En fin, que uno es algo idiota y, le parece, que si no contesta a esta o esa otra persona, puede ser un desconsiderado y un mal educado.
Una de las cosas que más preguntan es aquello como ¿para cuándo un manual de Flash? Como si fuese así de fácil hacer un manual y, además, querer que sea bueno… o… los temas de la música en la web.
A mí, no me gusta nada eso de que las páginas web lleven una musiquita de fondo. Pocas veces suele ser de mi agrado con el tormento de que, cuando ya se me había acostumbrado el oído al soniquete, salto de documento y la música se corta de golpe para dar paso a otra igual o peor… Ya, lo que hago casi siempre, y para no molestar sobre todo, cuando navego o trabajo con el ordenador por la noche, es quitar los altavoces o, cuando trabajo en el portátil, poner los controles de volumen a silencio absoluto… Matamos dos pájaros de un tiro: yo navego feliz y mi familia no se despierta sobresaltada…

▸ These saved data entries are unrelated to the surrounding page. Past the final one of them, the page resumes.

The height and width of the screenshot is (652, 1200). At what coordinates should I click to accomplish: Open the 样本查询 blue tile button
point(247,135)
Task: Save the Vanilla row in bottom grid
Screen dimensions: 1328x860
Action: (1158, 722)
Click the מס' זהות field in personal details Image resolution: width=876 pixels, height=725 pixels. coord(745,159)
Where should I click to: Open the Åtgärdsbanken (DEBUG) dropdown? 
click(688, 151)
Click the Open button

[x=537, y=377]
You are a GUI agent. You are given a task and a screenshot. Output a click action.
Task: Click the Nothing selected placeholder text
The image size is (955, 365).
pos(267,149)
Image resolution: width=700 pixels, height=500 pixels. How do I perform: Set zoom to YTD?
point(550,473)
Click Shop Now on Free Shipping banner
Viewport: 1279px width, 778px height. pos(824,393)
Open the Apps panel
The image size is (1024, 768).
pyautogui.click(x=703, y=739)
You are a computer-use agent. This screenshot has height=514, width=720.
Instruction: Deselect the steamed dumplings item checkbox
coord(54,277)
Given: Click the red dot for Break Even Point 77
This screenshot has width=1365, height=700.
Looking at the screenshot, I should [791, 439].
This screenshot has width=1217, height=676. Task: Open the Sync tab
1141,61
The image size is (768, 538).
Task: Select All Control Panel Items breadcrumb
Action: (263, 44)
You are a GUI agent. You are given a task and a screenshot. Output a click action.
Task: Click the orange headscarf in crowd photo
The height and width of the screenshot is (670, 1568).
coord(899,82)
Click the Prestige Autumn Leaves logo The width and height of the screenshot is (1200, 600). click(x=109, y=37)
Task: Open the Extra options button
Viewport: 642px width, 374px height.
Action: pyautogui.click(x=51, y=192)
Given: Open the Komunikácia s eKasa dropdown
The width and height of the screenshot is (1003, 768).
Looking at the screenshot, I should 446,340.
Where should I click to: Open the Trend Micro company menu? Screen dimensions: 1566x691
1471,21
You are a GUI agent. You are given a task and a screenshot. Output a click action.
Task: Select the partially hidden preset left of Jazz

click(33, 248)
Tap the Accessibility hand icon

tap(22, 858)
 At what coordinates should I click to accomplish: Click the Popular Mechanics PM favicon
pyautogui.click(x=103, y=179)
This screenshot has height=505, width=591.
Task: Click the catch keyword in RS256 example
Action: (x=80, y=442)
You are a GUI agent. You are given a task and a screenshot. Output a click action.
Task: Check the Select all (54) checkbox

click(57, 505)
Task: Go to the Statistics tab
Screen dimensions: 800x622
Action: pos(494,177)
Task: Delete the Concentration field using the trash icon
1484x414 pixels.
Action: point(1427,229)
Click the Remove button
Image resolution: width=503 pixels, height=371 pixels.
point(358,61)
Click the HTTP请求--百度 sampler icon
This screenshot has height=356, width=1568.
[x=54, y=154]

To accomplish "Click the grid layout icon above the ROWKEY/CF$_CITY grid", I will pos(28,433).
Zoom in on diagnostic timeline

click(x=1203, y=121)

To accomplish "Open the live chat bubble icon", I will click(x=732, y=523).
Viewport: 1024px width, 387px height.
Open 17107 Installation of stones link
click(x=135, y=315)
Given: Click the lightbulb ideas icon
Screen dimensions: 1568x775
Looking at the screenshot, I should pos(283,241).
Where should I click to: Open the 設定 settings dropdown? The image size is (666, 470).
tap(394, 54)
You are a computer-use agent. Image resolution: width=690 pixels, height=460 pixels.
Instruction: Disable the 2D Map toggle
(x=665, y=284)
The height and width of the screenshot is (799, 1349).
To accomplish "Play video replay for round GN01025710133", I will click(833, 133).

Pero, ya digo, como uno es muy educado, resulta que contestando a los correos (alguna vez estoy tentado de quitar mis direcciones de correo de los manuales) estoy dedicando más tiempo y energía a hablar de la música en la web, que si me hubiera decidido a hacerlo en todos los manuales desde el principio.
Así que, aprovechando estos días de puente, he hecho un pequeño manual para explicar cómo se coloca una música en una página web. La he conectado también a un foro para ver qué dudas y problemas tiene el personal sobre este tema. Y ya, se acabaron las respuestas individualizadas… que ya es el colmo.